Housing already appears to be transitioning to a “post-pandemic new normal,” said George Ratiu, Realtor.com’s manager of economic research. Rents hit a record high for the 15th consecutive month, but the pace of growth is slowing, he said, adding that home price gains are also declining.
“Market prices will continue adjusting to a smaller pool of qualified buyers and higher financing costs,” he said in a statement. “The move from an overheated real estate market toward a more sustainable one will take some time. The upside is that eventually we should see a healthier environment with more options and better value for many buyers.”
“Fixed mortgage rates have increased by more than two full percentage points since the beginning of the year,” said Sam Khater, Freddie Mac’s chief economist, in a statement. “The combination of rising rates and high home prices is the likely driver of recent declines in existing home sales. However, in reality, many potential homebuyers are still interested in purchasing a home, keeping the market competitive but leveling off the last two years of red-hot activity.”
Despite the jumps, mortgage rates remain well below historical highs notched during the past 40 years — notably the record 18.63% average rate in October 1981.
Still, the sharpness of current mortgage rate increases combined with the spike in borrowing costs will ultimately make consumers more cautious, said Abbey Omodunbi, assistant vice president and senior economist for The PNC Financial Services Group.
“I think we’re likely to see further increases in mortgage rates through the rest of the year,” Omodunbi said in an interview with CNN Business. “The Fed wants to see softening housing activity.”

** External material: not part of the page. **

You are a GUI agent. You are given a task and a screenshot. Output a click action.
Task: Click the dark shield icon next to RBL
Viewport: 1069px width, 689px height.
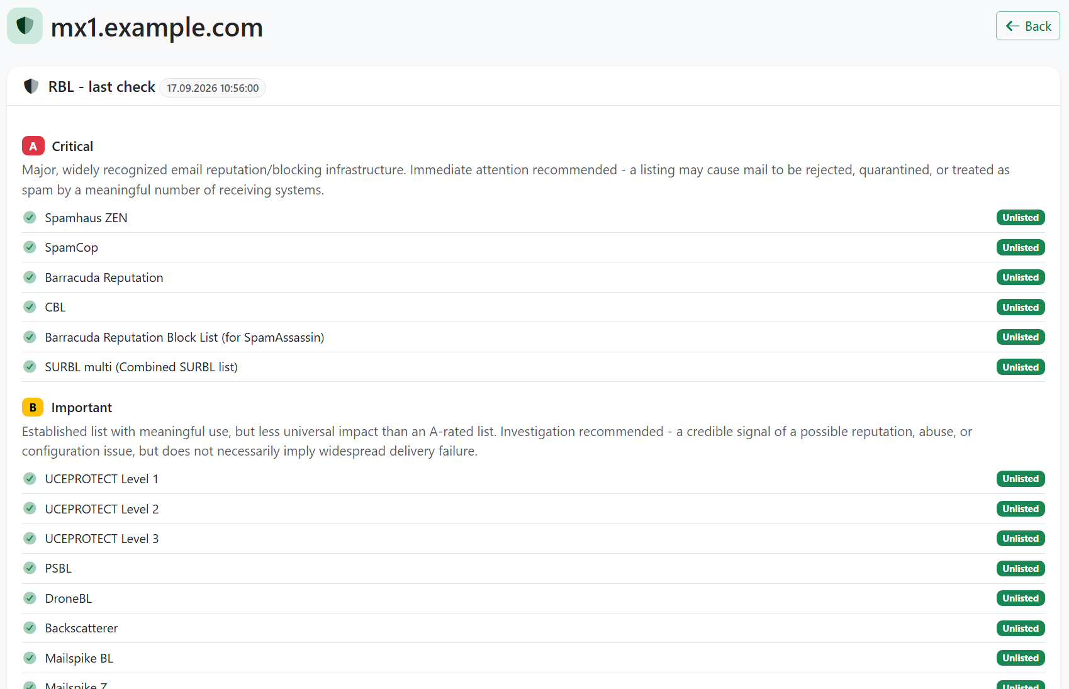click(x=31, y=86)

The Federal Reserve does not set the interest rates borrowers pay on mortgages directly, but its actions influence them. Mortgage rates tend to track 10-year US Treasury bonds. But rates are indirectly impacted by the Fed’s actions on inflation. As investors see or anticipate rate hikes, they often sell government bonds, which sends yields higher and with it, mortgage rates.
During its policymaking meeting last week, the fed raised its benchmark interest rate by 75 basis points, the largest such increase in three decades. In public comments made since, including in testimony before Congress, Fed Chairman Jerome Powell said the central bank’s actions should help dampen demand in the nation’s housing market, which has been running white-hot.
Home prices surged during the past two years in part due to record-low mortgage rates, pandemic-related migration patterns, the influence of investment firms buying residential properties, and the Fed’s purchase of mortgage bonds.
Rents and home prices continue to rise at double-digit rates in many areas.
“Housing prices should stop going up at such remarkably rapid rates,” Powell said Wednesday in a hearing before the Senate Banking Committee. “Since the beginning of the pandemic, we’ve had a very, very hot … housing market all across the country. As demand for housing moderates…you should see prices stop going up.”
Still, the flip side of higher mortgage rates in a high-inflation environment and record home costs could ultimately price out millions more Americans from owning a home, according to Harvard University’s annual State of the Nation’s Housing Report released Wednesday.
A year ago, a buyer who put 20% down on a median-priced $390,000 home and financed the rest with a 30-year, fixed-rate mortgage at an average interest rate of 3.02% had a monthly mortgage payment of $1,673, according to numbers from Freddie Mac.
At today’s rate of 5.81%, the monthly mortgage payment on that same house would be $2,187, a difference of $514.